== Given request ==
Resume the text on lld's registration-based Readers, starting right after its final sentence.

1) Registration based Readers
Previously, lld had a tangled interdependency with all the Readers.  It would
have been impossible to make a streamlined linker (say for a JIT) which
just supported one file format and one architecture (no yaml, no archives, etc).
The old model also required a LinkingContext to read an object file, which
would have made .o inspection tools awkward.

The new model is that there is a global Registry object. You programmatically 
register the Readers you want with the registry object. Whenever you need to 
read/parse a file, you ask the registry to do it, and the registry tries each 
registered reader.

For ease of use with the existing lld code base, there is one Registry
object inside the LinkingContext object.

Entries for locating text and elements:

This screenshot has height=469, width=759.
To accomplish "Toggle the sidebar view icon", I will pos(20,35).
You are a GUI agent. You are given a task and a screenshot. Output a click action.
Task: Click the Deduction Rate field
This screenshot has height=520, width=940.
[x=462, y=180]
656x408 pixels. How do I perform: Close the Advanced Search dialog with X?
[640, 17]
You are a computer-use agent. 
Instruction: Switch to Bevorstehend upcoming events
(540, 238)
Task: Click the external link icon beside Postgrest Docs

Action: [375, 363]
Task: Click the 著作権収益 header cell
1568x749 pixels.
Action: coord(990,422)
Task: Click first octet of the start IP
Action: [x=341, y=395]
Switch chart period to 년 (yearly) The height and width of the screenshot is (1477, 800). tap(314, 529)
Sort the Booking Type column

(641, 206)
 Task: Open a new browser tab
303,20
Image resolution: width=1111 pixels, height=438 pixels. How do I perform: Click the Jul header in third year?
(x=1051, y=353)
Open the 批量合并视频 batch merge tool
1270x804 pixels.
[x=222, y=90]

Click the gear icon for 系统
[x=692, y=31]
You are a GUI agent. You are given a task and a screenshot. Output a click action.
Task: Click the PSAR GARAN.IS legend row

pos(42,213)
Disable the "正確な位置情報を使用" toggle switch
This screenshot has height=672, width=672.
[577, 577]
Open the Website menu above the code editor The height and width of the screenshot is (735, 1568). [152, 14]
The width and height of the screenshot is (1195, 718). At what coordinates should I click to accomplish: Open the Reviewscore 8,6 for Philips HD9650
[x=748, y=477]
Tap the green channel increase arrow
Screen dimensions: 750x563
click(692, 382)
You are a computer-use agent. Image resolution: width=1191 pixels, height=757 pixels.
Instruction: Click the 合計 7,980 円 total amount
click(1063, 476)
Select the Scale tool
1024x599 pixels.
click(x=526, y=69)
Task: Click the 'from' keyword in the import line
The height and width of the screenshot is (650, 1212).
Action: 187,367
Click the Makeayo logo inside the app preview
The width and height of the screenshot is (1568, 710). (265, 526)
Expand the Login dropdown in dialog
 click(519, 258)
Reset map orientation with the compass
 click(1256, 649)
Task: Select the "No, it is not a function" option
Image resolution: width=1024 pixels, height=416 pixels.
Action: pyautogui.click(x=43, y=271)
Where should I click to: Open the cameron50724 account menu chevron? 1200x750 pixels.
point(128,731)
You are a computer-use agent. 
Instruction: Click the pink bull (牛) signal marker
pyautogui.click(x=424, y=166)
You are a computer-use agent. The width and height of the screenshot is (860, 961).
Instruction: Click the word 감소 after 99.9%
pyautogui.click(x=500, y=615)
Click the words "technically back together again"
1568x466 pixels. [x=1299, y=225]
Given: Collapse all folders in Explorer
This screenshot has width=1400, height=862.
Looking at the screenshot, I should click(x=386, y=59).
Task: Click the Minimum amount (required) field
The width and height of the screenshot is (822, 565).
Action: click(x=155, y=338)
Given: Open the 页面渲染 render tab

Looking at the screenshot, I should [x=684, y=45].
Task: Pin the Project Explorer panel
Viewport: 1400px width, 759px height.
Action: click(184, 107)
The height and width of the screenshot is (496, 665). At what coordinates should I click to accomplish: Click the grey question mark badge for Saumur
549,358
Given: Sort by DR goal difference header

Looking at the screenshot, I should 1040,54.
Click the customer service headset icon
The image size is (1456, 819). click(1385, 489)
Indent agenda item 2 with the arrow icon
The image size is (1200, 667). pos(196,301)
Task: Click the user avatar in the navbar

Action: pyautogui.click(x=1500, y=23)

== Answer for this exercise ==
2) Changing kind value to be a tuple
Beside Readers, the registry also keeps track of the mapping for Reference
Kind values to and from strings.  Along with that, this patch also fixes
an ambiguity with the previous Reference::Kind values.  The problem was that
we wanted to reuse existing relocation type values as Reference::Kind values.
But then how can the YAML write know how to convert a value to a string? The
fix is to change the 32-bit Reference::Kind into a tuple with an 8-bit namespace
(e.g. ELF, COFFF, etc), an 8-bit architecture (e.g. x86_64, PowerPC, etc), and
a 16-bit value.  This tuple system allows conversion to and from strings with 
no ambiguities.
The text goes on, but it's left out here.